***** Stored data *****
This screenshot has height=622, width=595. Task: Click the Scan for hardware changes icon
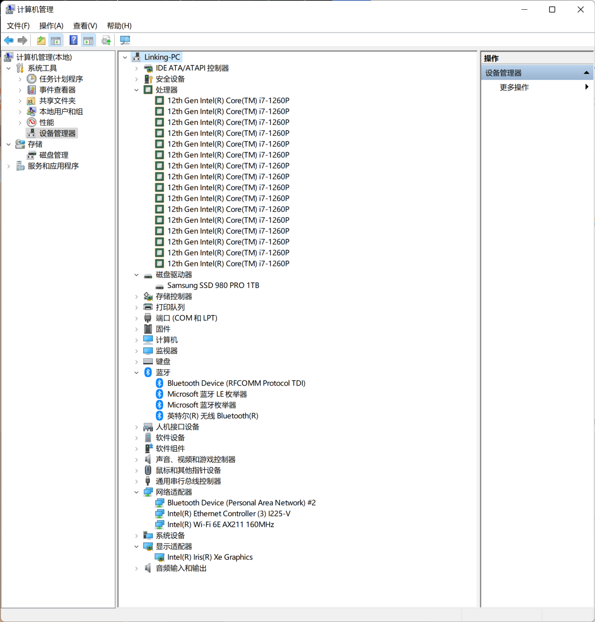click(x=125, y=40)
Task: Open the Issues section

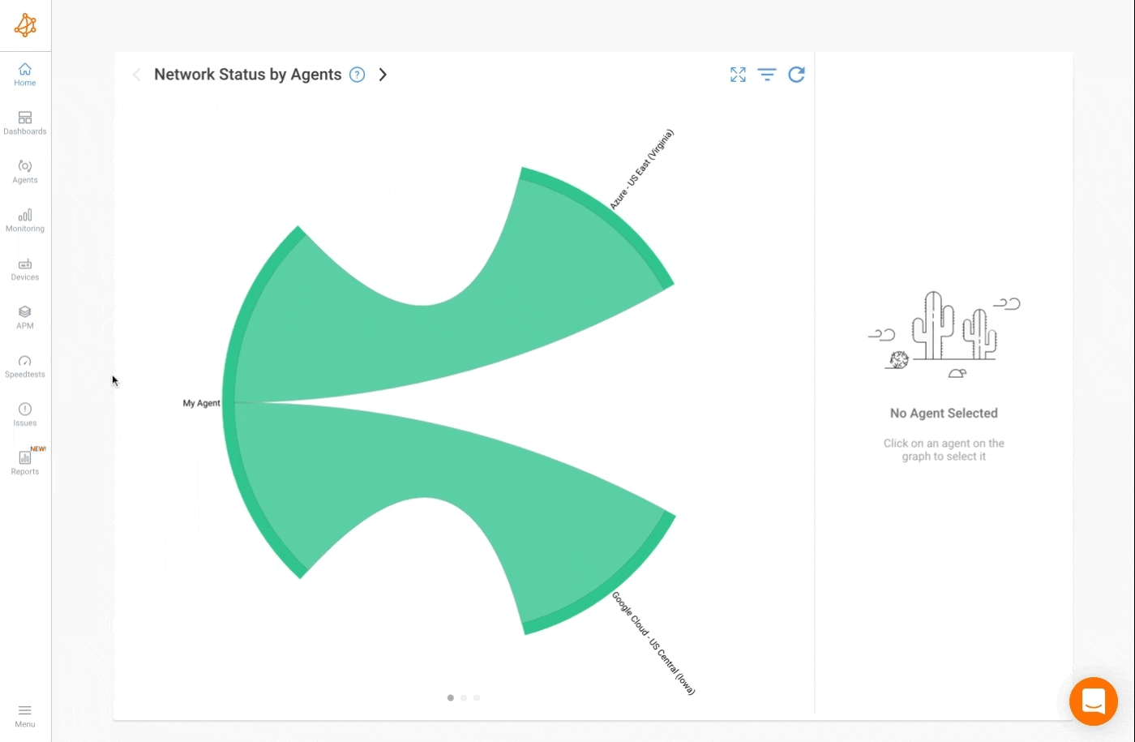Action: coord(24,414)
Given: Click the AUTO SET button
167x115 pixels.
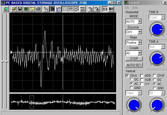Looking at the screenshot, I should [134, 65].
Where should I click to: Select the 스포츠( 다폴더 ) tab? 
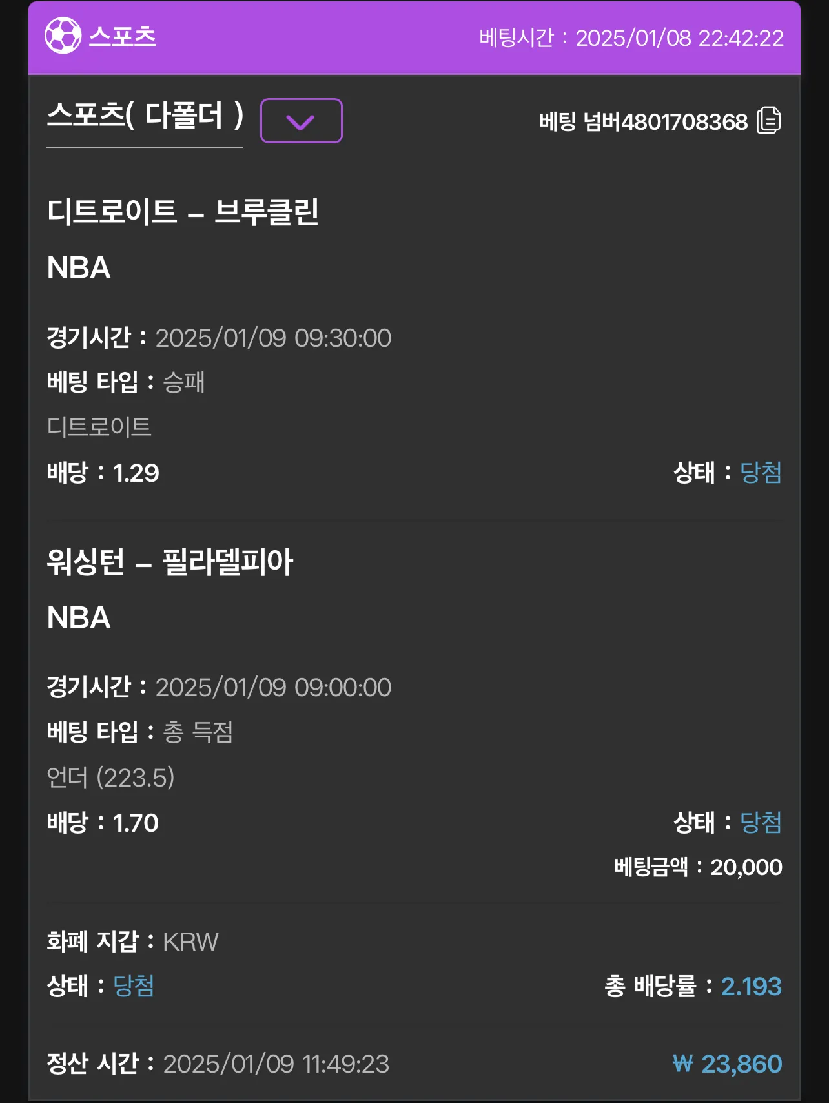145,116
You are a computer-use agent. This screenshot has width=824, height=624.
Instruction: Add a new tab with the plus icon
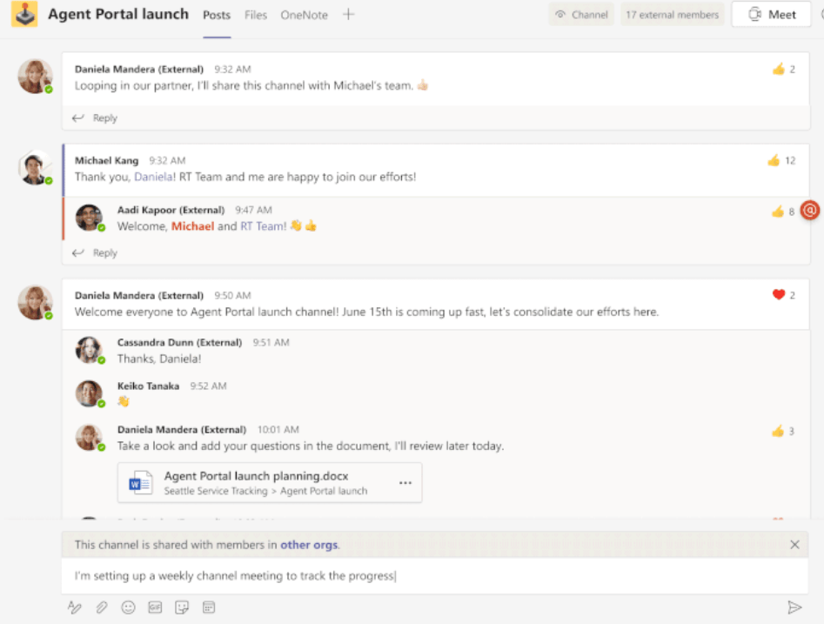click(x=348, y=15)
*****
***** Stored data *****
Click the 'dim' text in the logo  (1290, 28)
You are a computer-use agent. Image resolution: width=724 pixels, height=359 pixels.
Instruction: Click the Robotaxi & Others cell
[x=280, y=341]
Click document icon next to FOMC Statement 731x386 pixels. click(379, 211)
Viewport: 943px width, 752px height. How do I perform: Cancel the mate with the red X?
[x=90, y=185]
*****
***** Stored data *****
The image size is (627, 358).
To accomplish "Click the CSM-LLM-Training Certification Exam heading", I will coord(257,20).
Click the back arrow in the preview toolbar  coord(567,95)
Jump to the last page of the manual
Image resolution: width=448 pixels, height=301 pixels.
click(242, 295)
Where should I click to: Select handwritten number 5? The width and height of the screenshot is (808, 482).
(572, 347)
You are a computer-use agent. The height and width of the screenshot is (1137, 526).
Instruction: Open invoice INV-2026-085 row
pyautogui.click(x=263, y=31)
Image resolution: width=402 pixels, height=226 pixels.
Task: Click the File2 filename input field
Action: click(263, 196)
*****
Pick each line holding the word "computer" out of the listing.

You are a computer-use agent. This screenshot has width=824, height=624.
You are a computer-use agent. Image resolution: width=724 pixels, height=359 pixels.
You are a computer-use agent. The height and width of the screenshot is (1137, 526).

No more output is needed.